Not all matches are equal. Identifying a certain DNA segment as a “match” for two people doesn’t
guarantee common ancestry. The vast majority of DNA shared by all humans is identical anyway. When
science compares two people, they are really looking at the places where mutations have arisen and thus
where people tend to be “different” from one another. If you are different in the same way, then you
“match” over that segment. Generally, the smaller the matching segment, the more likely that the match
is coincidental. The larger the matching segment, the more likely that the match is ancestrally derived.
Some sources claim that a match measuring 7 cMs is ancestrally derived about 50% of the time. If we
match because we both inherited that strand from a common ancestor, the match is referred to as
“Identical By Descent” – abbreviated as IBD. Other sources claim that a 7 cM matching segment might
only have a 30-40% chance of common ancestry – perhaps in part because the match can’t be proven to
be from common ancestry (the match may be IBD, but the common ancestor may be so far back that it
can’t be identified).
In any event, while those quantifying the statistics around the size of match may differ in their conclusions
about likelihood of IBD matches, one thing they will all agree on -- the smaller the match is, the less likely
it is ancestrally derived.1 We all have coincidental matches if we look at segments that are really small. It
is possible to have coincidental matches for even longer segments, but the odds that a match is
coincidental decreases as the size of the match increases.
That said, when you KNOW you have a common ancestor, even smaller matches may reflect legitimate
matches, especially with higher SnPs (defined below). Because we KNOW we have some common
ancestry, the odds are much higher that our matching DNA (even on smaller segments) came from the
same source. But generally we are looking for matches of at least 7cMs or more, preferably with 700 SnPs
or more, and frankly we prefer dealing with much larger matches.

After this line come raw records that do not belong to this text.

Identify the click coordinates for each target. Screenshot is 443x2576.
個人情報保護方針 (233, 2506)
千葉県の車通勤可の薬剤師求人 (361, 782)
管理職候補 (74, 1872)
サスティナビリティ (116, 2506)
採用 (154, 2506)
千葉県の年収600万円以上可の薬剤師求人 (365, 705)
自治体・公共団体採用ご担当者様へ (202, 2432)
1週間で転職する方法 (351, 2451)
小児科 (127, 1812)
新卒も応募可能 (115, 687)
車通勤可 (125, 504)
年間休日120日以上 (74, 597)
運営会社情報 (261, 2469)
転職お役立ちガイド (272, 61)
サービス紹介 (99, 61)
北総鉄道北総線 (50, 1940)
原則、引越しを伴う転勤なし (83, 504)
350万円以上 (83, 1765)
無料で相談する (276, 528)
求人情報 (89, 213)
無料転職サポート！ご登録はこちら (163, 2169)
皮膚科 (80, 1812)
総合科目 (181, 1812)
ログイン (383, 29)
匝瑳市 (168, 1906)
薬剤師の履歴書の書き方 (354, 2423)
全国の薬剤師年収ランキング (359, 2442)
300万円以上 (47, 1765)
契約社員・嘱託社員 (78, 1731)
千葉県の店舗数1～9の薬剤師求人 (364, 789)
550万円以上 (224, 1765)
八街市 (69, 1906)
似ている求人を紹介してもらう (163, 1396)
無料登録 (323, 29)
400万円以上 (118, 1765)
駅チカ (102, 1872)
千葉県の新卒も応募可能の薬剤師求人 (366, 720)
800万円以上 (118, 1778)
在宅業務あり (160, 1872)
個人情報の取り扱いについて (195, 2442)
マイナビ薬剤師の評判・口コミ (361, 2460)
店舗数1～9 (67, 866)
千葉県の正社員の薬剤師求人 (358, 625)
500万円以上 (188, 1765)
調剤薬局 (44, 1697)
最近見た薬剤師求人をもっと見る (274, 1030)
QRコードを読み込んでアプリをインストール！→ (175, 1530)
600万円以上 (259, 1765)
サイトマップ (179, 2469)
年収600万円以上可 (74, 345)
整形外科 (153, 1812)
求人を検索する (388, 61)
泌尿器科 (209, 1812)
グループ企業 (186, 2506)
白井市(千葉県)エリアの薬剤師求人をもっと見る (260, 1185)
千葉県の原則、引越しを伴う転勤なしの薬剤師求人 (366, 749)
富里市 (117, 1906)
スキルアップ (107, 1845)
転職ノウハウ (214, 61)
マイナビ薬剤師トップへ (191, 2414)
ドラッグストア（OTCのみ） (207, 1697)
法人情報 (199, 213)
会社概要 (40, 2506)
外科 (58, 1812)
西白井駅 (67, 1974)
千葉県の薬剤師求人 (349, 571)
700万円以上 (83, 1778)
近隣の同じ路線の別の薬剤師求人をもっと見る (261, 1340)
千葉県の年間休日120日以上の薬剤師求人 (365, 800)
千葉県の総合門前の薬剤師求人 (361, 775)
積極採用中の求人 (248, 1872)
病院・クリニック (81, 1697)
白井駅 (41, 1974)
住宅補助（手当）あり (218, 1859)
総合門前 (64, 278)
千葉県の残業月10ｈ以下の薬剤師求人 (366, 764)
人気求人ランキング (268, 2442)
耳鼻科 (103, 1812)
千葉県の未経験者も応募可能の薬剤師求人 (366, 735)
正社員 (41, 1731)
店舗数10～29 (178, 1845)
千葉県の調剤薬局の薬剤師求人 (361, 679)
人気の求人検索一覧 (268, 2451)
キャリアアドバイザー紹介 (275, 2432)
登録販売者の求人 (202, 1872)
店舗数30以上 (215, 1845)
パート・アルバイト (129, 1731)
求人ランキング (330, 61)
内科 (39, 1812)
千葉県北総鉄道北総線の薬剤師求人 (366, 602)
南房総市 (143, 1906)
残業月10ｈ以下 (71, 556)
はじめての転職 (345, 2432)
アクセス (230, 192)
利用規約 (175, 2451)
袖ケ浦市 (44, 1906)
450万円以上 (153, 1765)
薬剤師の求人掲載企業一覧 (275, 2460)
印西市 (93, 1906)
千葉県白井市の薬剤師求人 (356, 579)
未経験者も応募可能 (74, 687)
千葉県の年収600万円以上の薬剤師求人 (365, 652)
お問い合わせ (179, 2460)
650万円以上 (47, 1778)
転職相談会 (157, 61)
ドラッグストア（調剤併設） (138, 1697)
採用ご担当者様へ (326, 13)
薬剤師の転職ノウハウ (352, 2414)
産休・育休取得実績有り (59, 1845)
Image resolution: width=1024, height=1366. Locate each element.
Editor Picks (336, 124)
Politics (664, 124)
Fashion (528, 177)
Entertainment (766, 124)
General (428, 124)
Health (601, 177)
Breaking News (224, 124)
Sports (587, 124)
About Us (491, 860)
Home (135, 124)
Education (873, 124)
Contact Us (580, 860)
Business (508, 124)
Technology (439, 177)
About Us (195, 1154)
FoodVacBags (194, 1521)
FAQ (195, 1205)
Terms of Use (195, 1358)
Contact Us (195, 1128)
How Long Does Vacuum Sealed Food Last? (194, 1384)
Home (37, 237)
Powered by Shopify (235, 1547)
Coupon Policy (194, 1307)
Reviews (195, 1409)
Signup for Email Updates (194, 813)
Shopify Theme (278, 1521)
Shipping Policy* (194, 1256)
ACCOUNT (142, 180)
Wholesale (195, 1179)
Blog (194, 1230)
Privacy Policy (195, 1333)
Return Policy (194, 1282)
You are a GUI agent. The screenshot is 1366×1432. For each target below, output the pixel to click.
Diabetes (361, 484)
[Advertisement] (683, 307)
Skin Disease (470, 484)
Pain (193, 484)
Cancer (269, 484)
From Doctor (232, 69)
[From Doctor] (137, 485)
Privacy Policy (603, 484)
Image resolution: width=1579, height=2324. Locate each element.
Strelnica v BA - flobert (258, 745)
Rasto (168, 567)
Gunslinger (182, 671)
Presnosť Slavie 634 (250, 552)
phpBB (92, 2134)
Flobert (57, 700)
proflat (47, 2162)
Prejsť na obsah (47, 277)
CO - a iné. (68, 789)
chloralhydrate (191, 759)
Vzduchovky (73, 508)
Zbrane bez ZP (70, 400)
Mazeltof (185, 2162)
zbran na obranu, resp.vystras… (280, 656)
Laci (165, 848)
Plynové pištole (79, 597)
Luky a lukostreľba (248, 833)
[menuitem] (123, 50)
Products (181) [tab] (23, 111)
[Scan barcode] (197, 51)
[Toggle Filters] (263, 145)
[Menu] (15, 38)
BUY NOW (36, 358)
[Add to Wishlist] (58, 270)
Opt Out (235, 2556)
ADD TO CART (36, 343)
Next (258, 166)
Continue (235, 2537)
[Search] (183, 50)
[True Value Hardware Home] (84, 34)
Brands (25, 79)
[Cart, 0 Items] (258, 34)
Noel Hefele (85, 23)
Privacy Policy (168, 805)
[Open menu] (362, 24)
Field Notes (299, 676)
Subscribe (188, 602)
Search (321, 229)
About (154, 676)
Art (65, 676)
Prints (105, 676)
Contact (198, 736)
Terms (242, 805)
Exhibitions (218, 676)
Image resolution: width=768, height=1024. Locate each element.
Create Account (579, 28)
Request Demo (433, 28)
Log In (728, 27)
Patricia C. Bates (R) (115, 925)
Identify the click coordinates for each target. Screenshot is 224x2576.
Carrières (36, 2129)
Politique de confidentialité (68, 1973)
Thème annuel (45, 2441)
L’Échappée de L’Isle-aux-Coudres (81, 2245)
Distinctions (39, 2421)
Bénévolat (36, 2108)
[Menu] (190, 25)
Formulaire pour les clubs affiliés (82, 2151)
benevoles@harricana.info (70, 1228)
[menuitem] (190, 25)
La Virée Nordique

Using larger matches can be important -- ftDNA may report that you have 80 cMs matching a distant
cousin. On Ancestry, they may report that you have 54 cMs matching. How can they be different? Well,
one may cumulate matches of 5cMs or more. The other may cumulate matches of 7 cMs or more. Only in
looking more carefully at the matches can you really see the quality of the matches. For example, in theory
you could have twelve different 5cM matches with someone (called ’60 cM’ matching), and they could
ALL be coincidental matches. On the other hand, you could have ONE consecutive 35cM match with
another distant cousin (called ‘35cM’ matching). Which is the better match? At first glance 60 seems like
it would be better than 35, but the 35 may be FAR more important. The first could be nothing at all, the
second is statistically almost certain to be a ‘real’ match – derived from a common ancestor. This is why
the total matches can mean different things, and why the quality of your longest matches is really the
more important consideration.
Pick a random person on gedmatch.com—someone related to your spouse, but not you, and compare your kits
using 7.0 cMs and 700 SnPs. If it shows NO matches, then run it again using 2.0 and 200 – you may see many
‘matches’ but odds are these are not ancestrally derived, they are simply coincidental. When you see a match of 30
cM, however, that is almost certainly ancestrally derived. It is just ‘too’ much to be a coincidence.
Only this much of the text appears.